Sherm has been a journalist for decades. He’s won awards as a reporter and now he’s an editor, coordinating the work of a team of freelance writers at a newspaper. But his wife’s poor health and an unexpected increase in his son’s tuition hit the family budget like a Major League fastball hits a glove.
Thwap!
So Sherm dusted off his master’s degree and sought a job as an adjunct instructor at a nearby university.
Teaching is his side hustle.
In 2016, 46 percent of Florida’s families could not afford basic needs such as housing, child care, food, transportation, healthcare, and technology, according to research conducted as part of the United Way ALICE Project.
ALICE (Asset Limited, Income Constrained, Employed) describes many Floridians who like to think of themselves as middle class. The middle class is not shrinking, but it is changing. According to a September 2018 Pew Research Center report, “while the size of the nation’s middle class remained relatively stable, financial gains for middle-income Americans during this period were modest compared with those of higher-income households, causing the income disparity between the groups to grow.”
Academia is not immune. While faculty and staff at secondary schools are trained to teach and counsel children who come from low-income households, many believe educators also have been left behind, financially.
Almost 20 percent of public school teachers have second jobs during the school year, according to the 2015-16 National Teacher and Principal Survey, conducted by the U.S. Department of Education. Among teachers with second jobs, half are working in a field outside of education, while 5 percent of teachers are taking on a second teaching or tutoring job outside of their school districts, according to Education Week, which reported on the DOE survey in June 2018.

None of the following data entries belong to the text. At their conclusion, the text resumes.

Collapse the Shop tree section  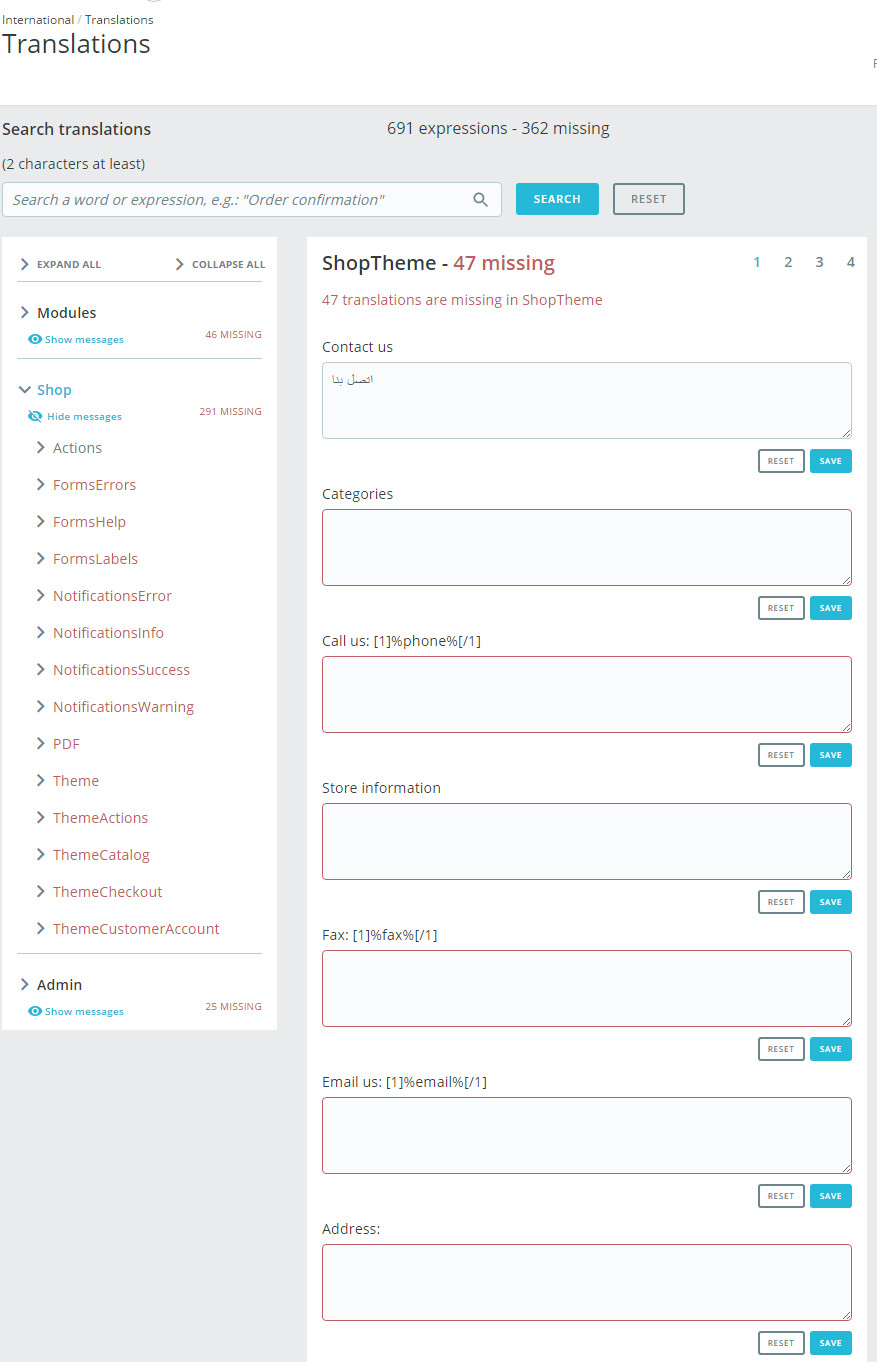click(25, 390)
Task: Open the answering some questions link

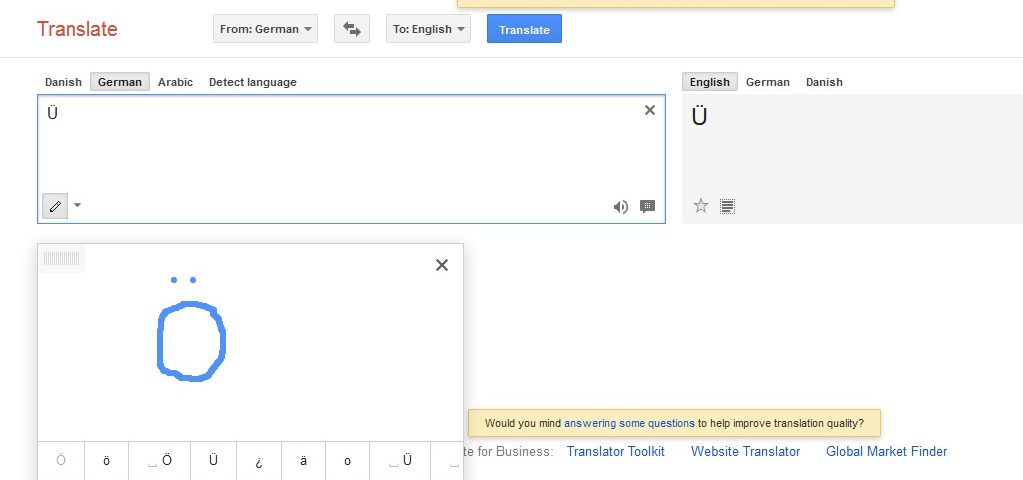Action: (x=629, y=423)
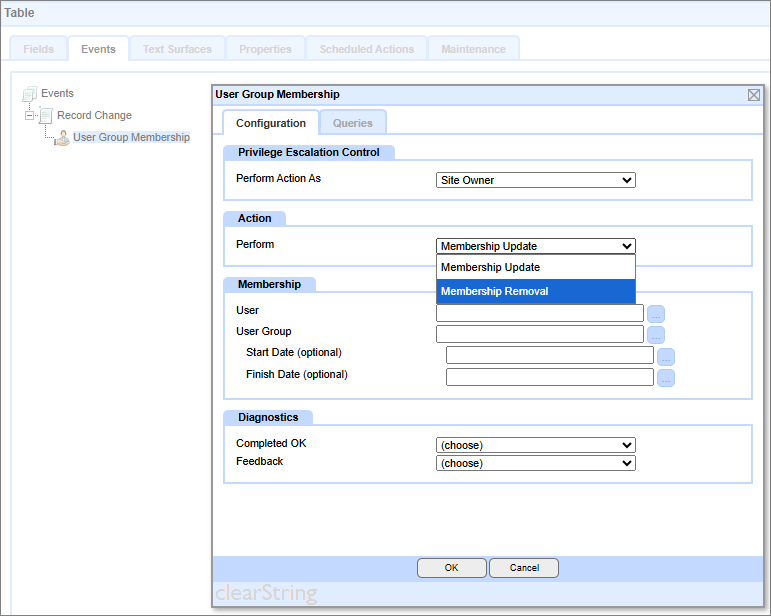This screenshot has width=771, height=616.
Task: Select Membership Removal from the list
Action: pos(536,292)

Russell A. Sabella, a professor in the Department of Counseling in the Marieb College of Health & Human Services at Florida Gulf Coast University, says he pays attention to “the intersection of what school counselors and other educators need, what problems are they trying to solve.”
Income shortfall is top of mind among secondary school educators. Many are “doing side hustles, having second and third jobs in order to make ends meet,” Sabella said. His latest book, co-authored with Stephanie Lerner, is “School Counselor Side Hustle: How School Counselors and Educators Can Monetize their Time and Talents Beyond the Classroom.”

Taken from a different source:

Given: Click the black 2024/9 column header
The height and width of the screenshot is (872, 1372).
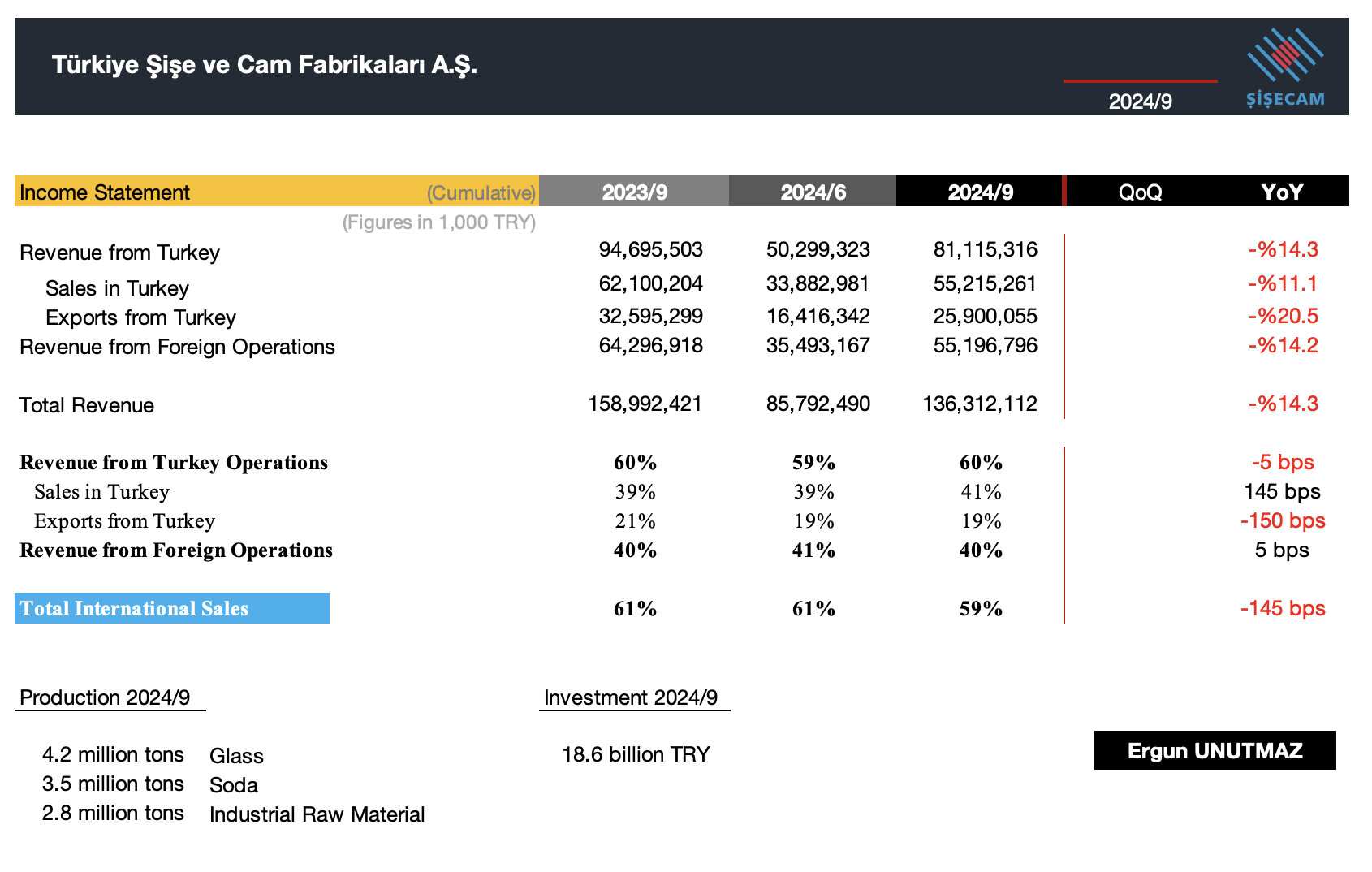Looking at the screenshot, I should pos(980,192).
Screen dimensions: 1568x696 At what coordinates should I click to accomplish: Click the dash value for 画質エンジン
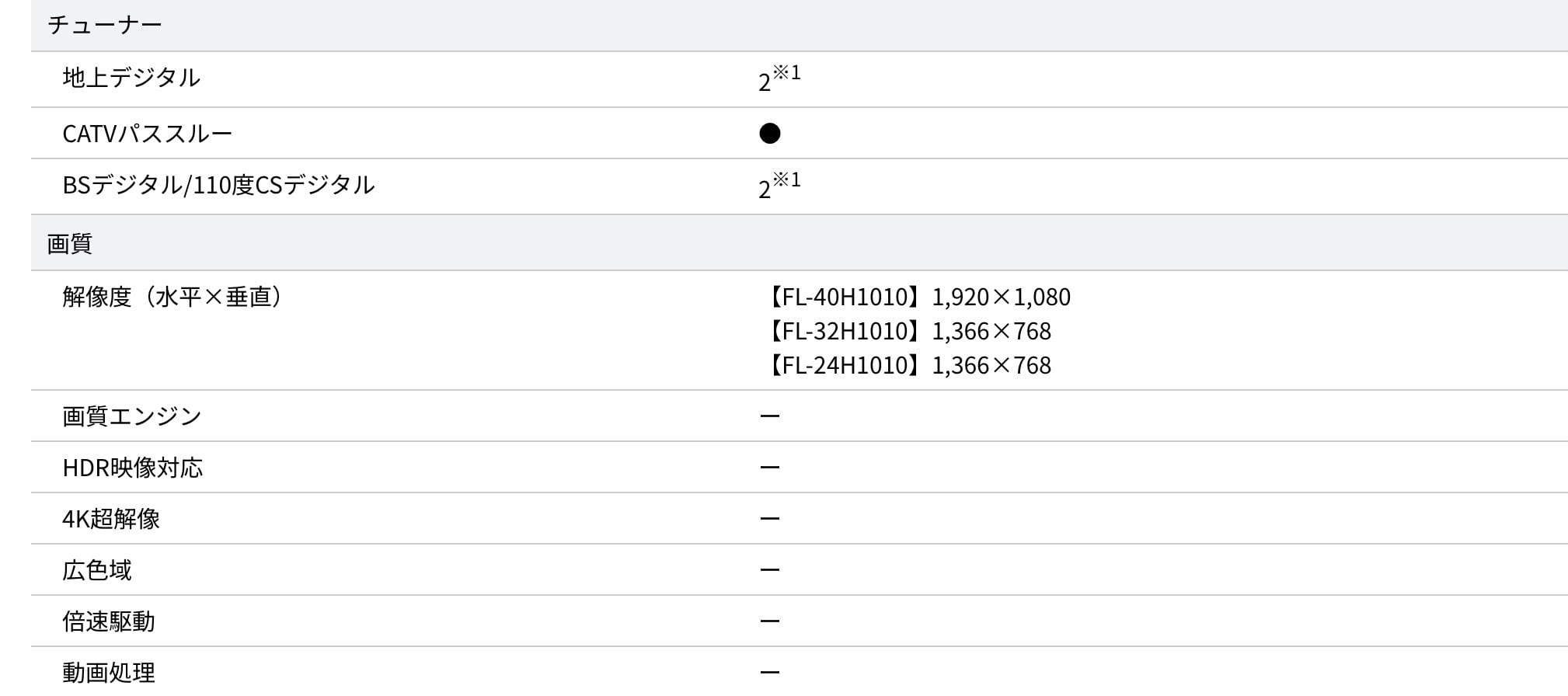[769, 416]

The book covers seven main areas: creating resources, authoring a book, public speaking, developing tools, selling merchandise, adjunct teaching and private practice counseling.
Sabella, 53, said he and Lerner kept the focus of the book on school counselors but they realized quickly that “everything we were writing really does apply to all educators.”
Not to mention business owners and journalists.
Every profession, Sabella said, has knowledge, skills and attitudes that are valuable, and “there is someone else who will value those things. If educators, especially school counselors, were going to look for ways to make extra income, rather than bartending or Ubering – which are all great jobs – what if they were able to do more of what they love, really use their knowledge and skills – which are unique – to help people and provide tools and resources for others, and monetize that.”